WHAT IS NEEDED:
Output all of the entries exactly as written.
INFORMATION GIVEN section start
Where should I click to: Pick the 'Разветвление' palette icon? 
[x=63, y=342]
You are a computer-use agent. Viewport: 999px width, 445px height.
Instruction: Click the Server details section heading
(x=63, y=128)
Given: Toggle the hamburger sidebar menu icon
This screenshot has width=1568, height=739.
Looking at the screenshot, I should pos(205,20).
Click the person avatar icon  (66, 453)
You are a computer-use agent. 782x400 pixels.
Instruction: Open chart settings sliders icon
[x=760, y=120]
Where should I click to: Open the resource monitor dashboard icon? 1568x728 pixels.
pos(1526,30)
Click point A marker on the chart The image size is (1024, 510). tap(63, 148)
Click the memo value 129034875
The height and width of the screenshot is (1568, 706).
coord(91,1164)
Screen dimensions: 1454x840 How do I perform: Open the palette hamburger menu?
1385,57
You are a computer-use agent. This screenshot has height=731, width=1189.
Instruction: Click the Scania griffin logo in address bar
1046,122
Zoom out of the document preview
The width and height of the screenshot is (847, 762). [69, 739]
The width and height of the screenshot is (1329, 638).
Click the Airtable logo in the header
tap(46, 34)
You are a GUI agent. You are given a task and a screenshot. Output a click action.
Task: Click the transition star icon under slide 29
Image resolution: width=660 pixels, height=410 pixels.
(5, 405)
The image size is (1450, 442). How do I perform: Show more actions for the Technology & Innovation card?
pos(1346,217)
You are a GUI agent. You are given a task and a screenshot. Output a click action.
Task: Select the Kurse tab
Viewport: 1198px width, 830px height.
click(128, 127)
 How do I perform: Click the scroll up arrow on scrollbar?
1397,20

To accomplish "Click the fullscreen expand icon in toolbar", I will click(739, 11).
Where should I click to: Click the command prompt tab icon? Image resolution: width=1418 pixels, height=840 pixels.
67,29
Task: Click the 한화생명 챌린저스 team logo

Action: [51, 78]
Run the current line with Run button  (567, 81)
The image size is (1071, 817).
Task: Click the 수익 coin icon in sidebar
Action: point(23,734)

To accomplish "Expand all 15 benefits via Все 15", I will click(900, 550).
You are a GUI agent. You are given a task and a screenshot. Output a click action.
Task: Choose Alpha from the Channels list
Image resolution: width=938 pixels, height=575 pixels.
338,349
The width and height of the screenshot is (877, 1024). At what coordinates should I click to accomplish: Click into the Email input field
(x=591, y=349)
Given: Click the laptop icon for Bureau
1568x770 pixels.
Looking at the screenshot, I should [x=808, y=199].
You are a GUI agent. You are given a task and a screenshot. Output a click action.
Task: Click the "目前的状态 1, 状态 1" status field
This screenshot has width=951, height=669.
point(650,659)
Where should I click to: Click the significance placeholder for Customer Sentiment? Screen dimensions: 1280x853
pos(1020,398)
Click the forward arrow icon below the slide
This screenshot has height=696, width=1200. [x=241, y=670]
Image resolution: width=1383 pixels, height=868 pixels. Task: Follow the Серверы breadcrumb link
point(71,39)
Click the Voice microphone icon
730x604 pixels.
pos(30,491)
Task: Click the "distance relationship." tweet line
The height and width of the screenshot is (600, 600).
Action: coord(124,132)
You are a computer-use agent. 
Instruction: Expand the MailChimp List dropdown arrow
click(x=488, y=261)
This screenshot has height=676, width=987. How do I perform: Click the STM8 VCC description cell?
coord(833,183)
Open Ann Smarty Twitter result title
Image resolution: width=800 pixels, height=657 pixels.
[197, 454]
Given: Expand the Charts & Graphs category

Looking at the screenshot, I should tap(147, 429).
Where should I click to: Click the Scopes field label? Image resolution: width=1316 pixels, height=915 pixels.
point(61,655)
INFORMATION GIVEN section end
EXERCISE RESULT:
Where should I click to: Pick the 'Разветвление' palette icon? 
[x=63, y=342]
You are a computer-use agent. Viewport: 999px width, 445px height.
Instruction: Click the Server details section heading
(x=63, y=128)
Given: Toggle the hamburger sidebar menu icon
This screenshot has width=1568, height=739.
Looking at the screenshot, I should pos(205,20).
Click the person avatar icon  (66, 453)
You are a computer-use agent. 782x400 pixels.
Instruction: Open chart settings sliders icon
[x=760, y=120]
Where should I click to: Open the resource monitor dashboard icon? 1568x728 pixels.
pos(1526,30)
Click point A marker on the chart The image size is (1024, 510). tap(63, 148)
Click the memo value 129034875
The height and width of the screenshot is (1568, 706).
coord(91,1164)
Screen dimensions: 1454x840 How do I perform: Open the palette hamburger menu?
1385,57
You are a computer-use agent. This screenshot has height=731, width=1189.
Instruction: Click the Scania griffin logo in address bar
1046,122
Zoom out of the document preview
The width and height of the screenshot is (847, 762). [69, 739]
The width and height of the screenshot is (1329, 638).
Click the Airtable logo in the header
tap(46, 34)
You are a GUI agent. You are given a task and a screenshot. Output a click action.
Task: Click the transition star icon under slide 29
Image resolution: width=660 pixels, height=410 pixels.
(5, 405)
The image size is (1450, 442). How do I perform: Show more actions for the Technology & Innovation card?
pos(1346,217)
You are a GUI agent. You are given a task and a screenshot. Output a click action.
Task: Select the Kurse tab
Viewport: 1198px width, 830px height.
click(128, 127)
 How do I perform: Click the scroll up arrow on scrollbar?
1397,20

To accomplish "Click the fullscreen expand icon in toolbar", I will click(739, 11).
Where should I click to: Click the command prompt tab icon? Image resolution: width=1418 pixels, height=840 pixels.
67,29
Task: Click the 한화생명 챌린저스 team logo

Action: [51, 78]
Run the current line with Run button  (567, 81)
The image size is (1071, 817).
Task: Click the 수익 coin icon in sidebar
Action: point(23,734)

To accomplish "Expand all 15 benefits via Все 15", I will click(900, 550).
You are a GUI agent. You are given a task and a screenshot. Output a click action.
Task: Choose Alpha from the Channels list
Image resolution: width=938 pixels, height=575 pixels.
338,349
The width and height of the screenshot is (877, 1024). At what coordinates should I click to accomplish: Click into the Email input field
(x=591, y=349)
Given: Click the laptop icon for Bureau
1568x770 pixels.
Looking at the screenshot, I should [x=808, y=199].
You are a GUI agent. You are given a task and a screenshot. Output a click action.
Task: Click the "目前的状态 1, 状态 1" status field
This screenshot has width=951, height=669.
point(650,659)
Where should I click to: Click the significance placeholder for Customer Sentiment? Screen dimensions: 1280x853
pos(1020,398)
Click the forward arrow icon below the slide
This screenshot has height=696, width=1200. [x=241, y=670]
Image resolution: width=1383 pixels, height=868 pixels. Task: Follow the Серверы breadcrumb link
point(71,39)
Click the Voice microphone icon
730x604 pixels.
pos(30,491)
Task: Click the "distance relationship." tweet line
The height and width of the screenshot is (600, 600).
Action: coord(124,132)
You are a computer-use agent. 
Instruction: Expand the MailChimp List dropdown arrow
click(x=488, y=261)
This screenshot has height=676, width=987. How do I perform: Click the STM8 VCC description cell?
coord(833,183)
Open Ann Smarty Twitter result title
Image resolution: width=800 pixels, height=657 pixels.
[197, 454]
Given: Expand the Charts & Graphs category

Looking at the screenshot, I should tap(147, 429).
Where should I click to: Click the Scopes field label? Image resolution: width=1316 pixels, height=915 pixels.
point(61,655)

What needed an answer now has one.